这是一个K短路径问题,解决方法有Yen算法等等。但是这并不是一个一般的K短路径问题,这是一个有向无环图。所以可以考虑动态规划(记忆化搜索)的思想解决。

记顶点i到目标点N的k短路径的长度为Dis[i,k]。可以知道每个顶点Dis[i,*],都是由大于i的顶点j,Dis[j,*]推得的。由于源点和目标都是确定的,我们可以从目标节点倒推回源点。

建立原图的逆向图,即从1开始到N。记从顶点1到i的当前路径的长度为S,访问顶点i邻接的顶点j,令新的到j的路径长度F为S+ (i,j)。把F加入到Dis[j]中,并只保留前K小的。然后访问顶点j。如果F大于所有Dis[j],则不能用该路径松弛顶点j,不访问j。当全部访问完以后,按照要求输出Dis[N]即可。

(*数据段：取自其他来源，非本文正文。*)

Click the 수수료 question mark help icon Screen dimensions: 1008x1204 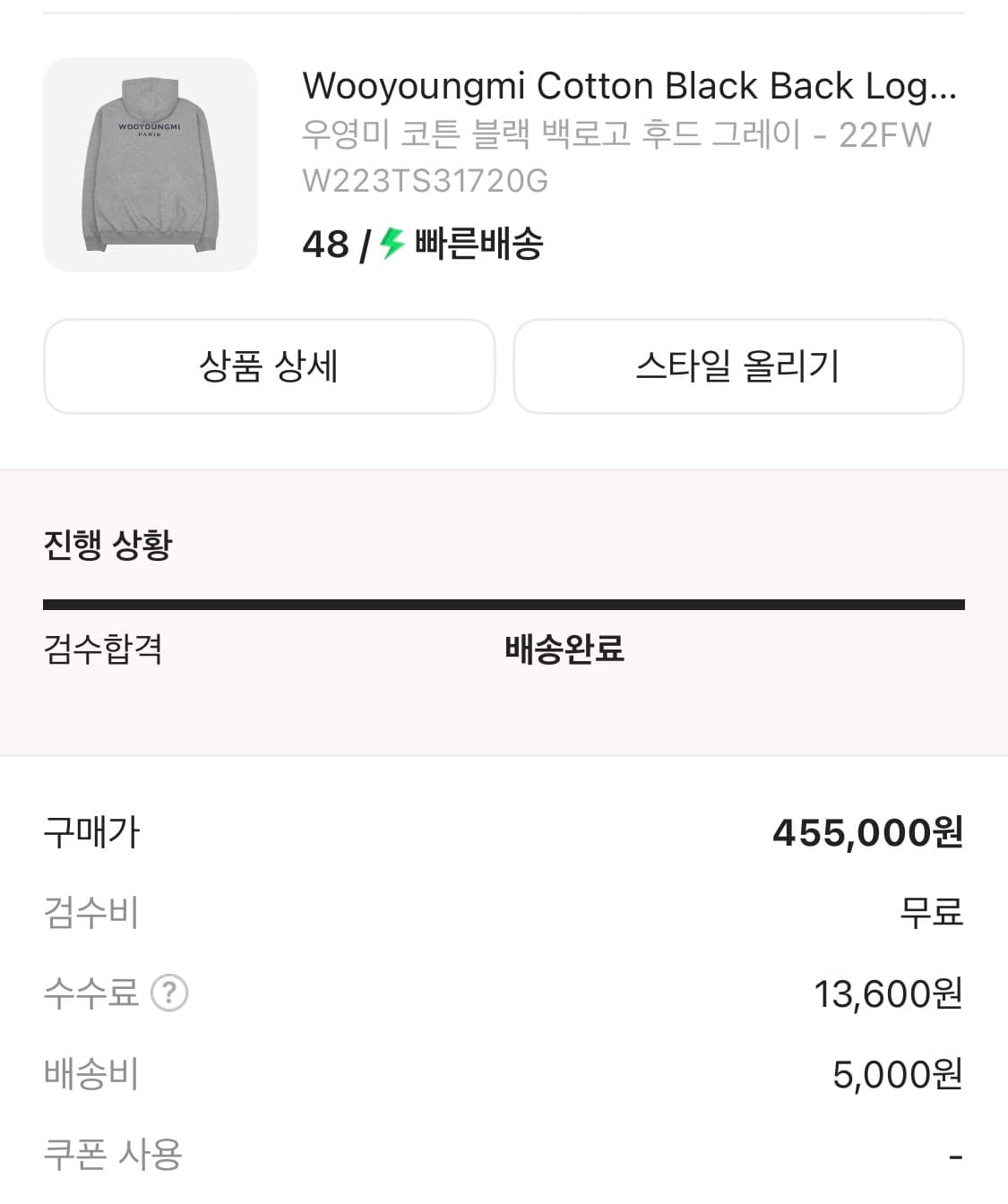(x=169, y=993)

对于维护Dis[i],可以使用堆、甚至平衡树等高级数据结构。但是考虑到K并不是很大,维护一个数组即可。当插入新的元素V时,如果已有的数目不足K,直接插入;如果已经为K,在这K个元素中找到最大值Max,如果V<Max,用V替换Max;如果V>=Max,不必插入。

时间复杂度为O(M*K)

/*
ID: cmykrgb1
PROG: cowjog
LANG: C++
*/
#include <iostream>
#define MAX 1001
#define MAXK 101
#define INF 0x7fffffff

using namespace std;

class list
{
public:
	list *next;
	int p,v;
	list(int tp,int tv)
	{
		p=tp;
		v=tv;
		next=0;
	}
};

class tadjl
{
public:
	list *first,*last;
	tadjl()
	{
		first=last=0;
	}
	void ins(int p,int v)
	{
		if (first)
			last=last->next=new list(p,v);
		else
			first=last=new list(p,v);
	}
};

class monotony
{
public:
	int Size,cnt;
	int C[MAXK];
	monotony(int K)
	{
		Size=K;
		cnt=0;
	}
	bool ins(int v)
	{
		int i,j,max=0;
		if (cnt<Size)
		{
			C[cnt++]=v;
		}
		else
		{
			for (i=0;i<cnt;i++)
			{
				if (C[i]>max)
				{
					max=C[i];
					j=i;
				}
			}
			if (v>=max)
				return false;
			C[j]=v;
		}
		return true;
	}
};

int N,M,K;
tadjl adjl[MAX];
monotony *Dis[MAX];

void init()
{
	int i,a,b,v;
	freopen("cowjog.in","r",stdin);
	freopen("cowjog.out","w",stdout);
	cin >> N >> M >> K;
	for (i=1;i<=M;i++)
	{
		cin >> a >> b >> v;
		adjl[b].ins(a,v);
	}
	for (i=1;i<=N;i++)
	{
		Dis[i]=new monotony(K);
	}
	for (i=0;i<K;i++)
	{
		Dis[N]->C[i]=INF;
	}
}

void dfs(int i,int S)
{
	int j,v,F;
	bool succ;
	list *k;
	for (k=adjl[i].first;k;k=k->next)
	{
		j=k->p;
		v=k->v;
		F=v+S;
		succ=Dis[j]->ins(F);
		if (succ && j!=N)
		{
			dfs(j,F);
		}
	}
}

inline int cmp(const void *a,const void *b)
{
	return *(int *)a-*(int *)b;
}

void print()
{
	int i;
	qsort(Dis[N]->C,K,sizeof(Dis[N]->C[0]),cmp);
	for (i=0;i<K;i++)
	{
		if (Dis[N]->C[i]!=INF)
			cout << Dis[N]->C[i];
		else
			cout << -1;
		cout << endl;
	}
}

int main()
{
	init();
	dfs(1,0);
	print();
	return 0;
}

官方题解

参考翻译

翻译By BYVoid

我们正在考虑的一个无环图,我们希望找到的K ≤ 100最短路径。由于图是环自然有序的顶点,动态规划是一个很好的第一种办法。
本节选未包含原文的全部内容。